TASK TO CARRY OUT => The records should be written out in full, with nothing altered.

----- MATERIAL PROVIDED -----

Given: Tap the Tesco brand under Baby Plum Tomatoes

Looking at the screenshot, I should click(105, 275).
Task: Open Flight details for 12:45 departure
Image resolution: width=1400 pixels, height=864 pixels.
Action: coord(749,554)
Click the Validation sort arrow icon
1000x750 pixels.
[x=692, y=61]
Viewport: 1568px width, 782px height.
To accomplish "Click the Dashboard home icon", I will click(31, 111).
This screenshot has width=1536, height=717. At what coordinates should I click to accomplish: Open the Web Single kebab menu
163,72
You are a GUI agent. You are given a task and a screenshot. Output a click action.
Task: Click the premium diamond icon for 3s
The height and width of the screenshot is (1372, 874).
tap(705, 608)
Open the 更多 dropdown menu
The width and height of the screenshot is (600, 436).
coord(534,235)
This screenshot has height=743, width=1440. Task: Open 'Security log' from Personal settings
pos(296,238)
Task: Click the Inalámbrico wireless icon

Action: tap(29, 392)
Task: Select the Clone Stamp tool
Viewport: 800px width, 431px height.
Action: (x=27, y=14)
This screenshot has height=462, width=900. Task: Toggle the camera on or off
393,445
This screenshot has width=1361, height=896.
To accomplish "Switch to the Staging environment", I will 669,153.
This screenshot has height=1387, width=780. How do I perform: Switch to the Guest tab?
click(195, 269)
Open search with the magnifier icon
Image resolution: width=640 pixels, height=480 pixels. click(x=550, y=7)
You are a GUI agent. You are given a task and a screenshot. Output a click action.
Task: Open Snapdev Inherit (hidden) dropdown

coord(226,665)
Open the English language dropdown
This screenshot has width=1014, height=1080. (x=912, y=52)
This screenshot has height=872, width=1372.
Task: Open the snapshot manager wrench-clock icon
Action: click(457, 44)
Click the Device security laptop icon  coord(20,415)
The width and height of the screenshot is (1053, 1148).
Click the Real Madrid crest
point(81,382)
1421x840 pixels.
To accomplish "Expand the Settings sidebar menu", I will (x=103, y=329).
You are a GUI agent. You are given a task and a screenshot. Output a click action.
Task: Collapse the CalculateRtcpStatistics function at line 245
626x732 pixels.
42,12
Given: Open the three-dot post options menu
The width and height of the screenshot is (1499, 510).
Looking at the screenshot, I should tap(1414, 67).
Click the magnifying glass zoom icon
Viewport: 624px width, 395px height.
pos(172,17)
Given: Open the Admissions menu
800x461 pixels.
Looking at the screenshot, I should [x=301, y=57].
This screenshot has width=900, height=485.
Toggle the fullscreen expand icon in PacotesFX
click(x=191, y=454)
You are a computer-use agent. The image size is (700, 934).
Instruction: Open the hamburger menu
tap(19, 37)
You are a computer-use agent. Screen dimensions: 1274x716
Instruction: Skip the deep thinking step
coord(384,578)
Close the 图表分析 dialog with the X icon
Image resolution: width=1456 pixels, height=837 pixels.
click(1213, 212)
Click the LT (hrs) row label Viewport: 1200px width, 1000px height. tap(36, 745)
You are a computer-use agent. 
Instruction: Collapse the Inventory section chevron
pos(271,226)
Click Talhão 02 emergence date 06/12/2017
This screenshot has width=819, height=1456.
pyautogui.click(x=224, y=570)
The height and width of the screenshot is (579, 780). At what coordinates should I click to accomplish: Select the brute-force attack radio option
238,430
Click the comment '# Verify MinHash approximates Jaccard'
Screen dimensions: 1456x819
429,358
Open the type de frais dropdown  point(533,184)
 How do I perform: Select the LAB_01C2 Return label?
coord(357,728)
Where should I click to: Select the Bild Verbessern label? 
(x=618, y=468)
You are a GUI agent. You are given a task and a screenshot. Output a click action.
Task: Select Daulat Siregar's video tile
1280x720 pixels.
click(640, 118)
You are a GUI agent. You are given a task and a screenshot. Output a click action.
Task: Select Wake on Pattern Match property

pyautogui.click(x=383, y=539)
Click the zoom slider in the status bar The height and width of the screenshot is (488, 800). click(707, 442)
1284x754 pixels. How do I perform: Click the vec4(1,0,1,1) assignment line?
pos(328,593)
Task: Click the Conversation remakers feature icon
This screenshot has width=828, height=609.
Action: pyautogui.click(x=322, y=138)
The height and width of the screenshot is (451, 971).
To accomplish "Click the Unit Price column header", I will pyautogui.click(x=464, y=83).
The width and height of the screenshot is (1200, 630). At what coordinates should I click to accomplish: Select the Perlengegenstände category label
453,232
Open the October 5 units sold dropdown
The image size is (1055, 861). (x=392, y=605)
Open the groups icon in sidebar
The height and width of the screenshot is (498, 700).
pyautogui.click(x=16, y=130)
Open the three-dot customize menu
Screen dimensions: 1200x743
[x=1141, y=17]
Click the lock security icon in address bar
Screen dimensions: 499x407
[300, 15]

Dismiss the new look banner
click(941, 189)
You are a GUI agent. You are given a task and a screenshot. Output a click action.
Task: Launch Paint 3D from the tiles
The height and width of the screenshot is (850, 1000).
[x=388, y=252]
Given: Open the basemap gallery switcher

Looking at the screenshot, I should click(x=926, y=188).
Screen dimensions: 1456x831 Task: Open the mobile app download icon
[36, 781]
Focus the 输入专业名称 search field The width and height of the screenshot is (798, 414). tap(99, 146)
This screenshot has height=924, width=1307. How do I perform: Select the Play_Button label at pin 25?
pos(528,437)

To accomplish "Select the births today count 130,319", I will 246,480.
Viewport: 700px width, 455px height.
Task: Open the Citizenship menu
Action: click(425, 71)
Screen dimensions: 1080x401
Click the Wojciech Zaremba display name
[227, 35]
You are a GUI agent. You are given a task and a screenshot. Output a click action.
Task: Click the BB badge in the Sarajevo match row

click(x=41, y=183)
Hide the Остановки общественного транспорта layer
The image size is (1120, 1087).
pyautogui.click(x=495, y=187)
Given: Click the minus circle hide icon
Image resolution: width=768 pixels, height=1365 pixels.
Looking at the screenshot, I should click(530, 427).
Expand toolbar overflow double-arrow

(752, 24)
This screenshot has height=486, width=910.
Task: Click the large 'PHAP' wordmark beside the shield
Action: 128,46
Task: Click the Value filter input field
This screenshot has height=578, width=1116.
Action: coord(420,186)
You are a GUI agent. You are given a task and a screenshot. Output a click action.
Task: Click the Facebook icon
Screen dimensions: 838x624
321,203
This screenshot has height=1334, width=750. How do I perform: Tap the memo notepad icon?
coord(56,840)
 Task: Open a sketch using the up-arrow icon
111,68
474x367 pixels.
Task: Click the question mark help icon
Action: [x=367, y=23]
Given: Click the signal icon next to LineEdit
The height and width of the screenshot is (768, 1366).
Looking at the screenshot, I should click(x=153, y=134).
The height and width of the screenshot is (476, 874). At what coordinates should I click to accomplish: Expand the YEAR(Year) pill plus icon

-----

SOLUTION =>
Given: Tap the Tesco brand under Baby Plum Tomatoes

Looking at the screenshot, I should click(105, 275).
Task: Open Flight details for 12:45 departure
Image resolution: width=1400 pixels, height=864 pixels.
Action: coord(749,554)
Click the Validation sort arrow icon
1000x750 pixels.
[x=692, y=61]
Viewport: 1568px width, 782px height.
To accomplish "Click the Dashboard home icon", I will click(31, 111).
This screenshot has width=1536, height=717. At what coordinates should I click to accomplish: Open the Web Single kebab menu
163,72
You are a GUI agent. You are given a task and a screenshot. Output a click action.
Task: Click the premium diamond icon for 3s
The height and width of the screenshot is (1372, 874).
tap(705, 608)
Open the 更多 dropdown menu
The width and height of the screenshot is (600, 436).
coord(534,235)
This screenshot has height=743, width=1440. Task: Open 'Security log' from Personal settings
pos(296,238)
Task: Click the Inalámbrico wireless icon

Action: tap(29, 392)
Task: Select the Clone Stamp tool
Viewport: 800px width, 431px height.
Action: (x=27, y=14)
This screenshot has height=462, width=900. Task: Toggle the camera on or off
393,445
This screenshot has width=1361, height=896.
To accomplish "Switch to the Staging environment", I will 669,153.
This screenshot has height=1387, width=780. How do I perform: Switch to the Guest tab?
click(195, 269)
Open search with the magnifier icon
Image resolution: width=640 pixels, height=480 pixels. click(x=550, y=7)
You are a GUI agent. You are given a task and a screenshot. Output a click action.
Task: Open Snapdev Inherit (hidden) dropdown

coord(226,665)
Open the English language dropdown
This screenshot has width=1014, height=1080. (x=912, y=52)
This screenshot has height=872, width=1372.
Task: Open the snapshot manager wrench-clock icon
Action: click(457, 44)
Click the Device security laptop icon  coord(20,415)
The width and height of the screenshot is (1053, 1148).
Click the Real Madrid crest
point(81,382)
1421x840 pixels.
To accomplish "Expand the Settings sidebar menu", I will (x=103, y=329).
You are a GUI agent. You are given a task and a screenshot. Output a click action.
Task: Collapse the CalculateRtcpStatistics function at line 245
626x732 pixels.
42,12
Given: Open the three-dot post options menu
The width and height of the screenshot is (1499, 510).
Looking at the screenshot, I should tap(1414, 67).
Click the magnifying glass zoom icon
Viewport: 624px width, 395px height.
pos(172,17)
Given: Open the Admissions menu
800x461 pixels.
Looking at the screenshot, I should [x=301, y=57].
This screenshot has width=900, height=485.
Toggle the fullscreen expand icon in PacotesFX
click(x=191, y=454)
You are a computer-use agent. The image size is (700, 934).
Instruction: Open the hamburger menu
tap(19, 37)
You are a computer-use agent. Screen dimensions: 1274x716
Instruction: Skip the deep thinking step
coord(384,578)
Close the 图表分析 dialog with the X icon
Image resolution: width=1456 pixels, height=837 pixels.
click(1213, 212)
Click the LT (hrs) row label Viewport: 1200px width, 1000px height. tap(36, 745)
You are a computer-use agent. 
Instruction: Collapse the Inventory section chevron
pos(271,226)
Click Talhão 02 emergence date 06/12/2017
This screenshot has width=819, height=1456.
pyautogui.click(x=224, y=570)
The height and width of the screenshot is (579, 780). At what coordinates should I click to accomplish: Select the brute-force attack radio option
238,430
Click the comment '# Verify MinHash approximates Jaccard'
Screen dimensions: 1456x819
429,358
Open the type de frais dropdown  point(533,184)
 How do I perform: Select the LAB_01C2 Return label?
coord(357,728)
Where should I click to: Select the Bild Verbessern label? 
(x=618, y=468)
You are a GUI agent. You are given a task and a screenshot. Output a click action.
Task: Select Daulat Siregar's video tile
1280x720 pixels.
click(640, 118)
You are a GUI agent. You are given a task and a screenshot. Output a click action.
Task: Select Wake on Pattern Match property

pyautogui.click(x=383, y=539)
Click the zoom slider in the status bar The height and width of the screenshot is (488, 800). click(707, 442)
1284x754 pixels. How do I perform: Click the vec4(1,0,1,1) assignment line?
pos(328,593)
Task: Click the Conversation remakers feature icon
This screenshot has width=828, height=609.
Action: pyautogui.click(x=322, y=138)
The height and width of the screenshot is (451, 971).
To accomplish "Click the Unit Price column header", I will pyautogui.click(x=464, y=83).
The width and height of the screenshot is (1200, 630). At what coordinates should I click to accomplish: Select the Perlengegenstände category label
453,232
Open the October 5 units sold dropdown
The image size is (1055, 861). (x=392, y=605)
Open the groups icon in sidebar
The height and width of the screenshot is (498, 700).
pyautogui.click(x=16, y=130)
Open the three-dot customize menu
Screen dimensions: 1200x743
[x=1141, y=17]
Click the lock security icon in address bar
Screen dimensions: 499x407
[300, 15]

Dismiss the new look banner
click(941, 189)
You are a GUI agent. You are given a task and a screenshot. Output a click action.
Task: Launch Paint 3D from the tiles
The height and width of the screenshot is (850, 1000).
[x=388, y=252]
Given: Open the basemap gallery switcher

Looking at the screenshot, I should click(x=926, y=188).
Screen dimensions: 1456x831 Task: Open the mobile app download icon
[36, 781]
Focus the 输入专业名称 search field The width and height of the screenshot is (798, 414). tap(99, 146)
This screenshot has height=924, width=1307. How do I perform: Select the Play_Button label at pin 25?
pos(528,437)

To accomplish "Select the births today count 130,319", I will 246,480.
Viewport: 700px width, 455px height.
Task: Open the Citizenship menu
Action: click(425, 71)
Screen dimensions: 1080x401
Click the Wojciech Zaremba display name
[227, 35]
You are a GUI agent. You are given a task and a screenshot. Output a click action.
Task: Click the BB badge in the Sarajevo match row

click(x=41, y=183)
Hide the Остановки общественного транспорта layer
The image size is (1120, 1087).
pyautogui.click(x=495, y=187)
Given: Click the minus circle hide icon
Image resolution: width=768 pixels, height=1365 pixels.
Looking at the screenshot, I should click(530, 427).
Expand toolbar overflow double-arrow

(752, 24)
This screenshot has height=486, width=910.
Task: Click the large 'PHAP' wordmark beside the shield
Action: 128,46
Task: Click the Value filter input field
This screenshot has height=578, width=1116.
Action: coord(420,186)
You are a GUI agent. You are given a task and a screenshot. Output a click action.
Task: Click the Facebook icon
Screen dimensions: 838x624
321,203
This screenshot has height=1334, width=750. How do I perform: Tap the memo notepad icon?
coord(56,840)
 Task: Open a sketch using the up-arrow icon
111,68
474x367 pixels.
Task: Click the question mark help icon
Action: [x=367, y=23]
Given: Click the signal icon next to LineEdit
The height and width of the screenshot is (768, 1366).
Looking at the screenshot, I should click(x=153, y=134).
The height and width of the screenshot is (476, 874). At what coordinates should I click to accomplish: Expand the YEAR(Year) pill plus icon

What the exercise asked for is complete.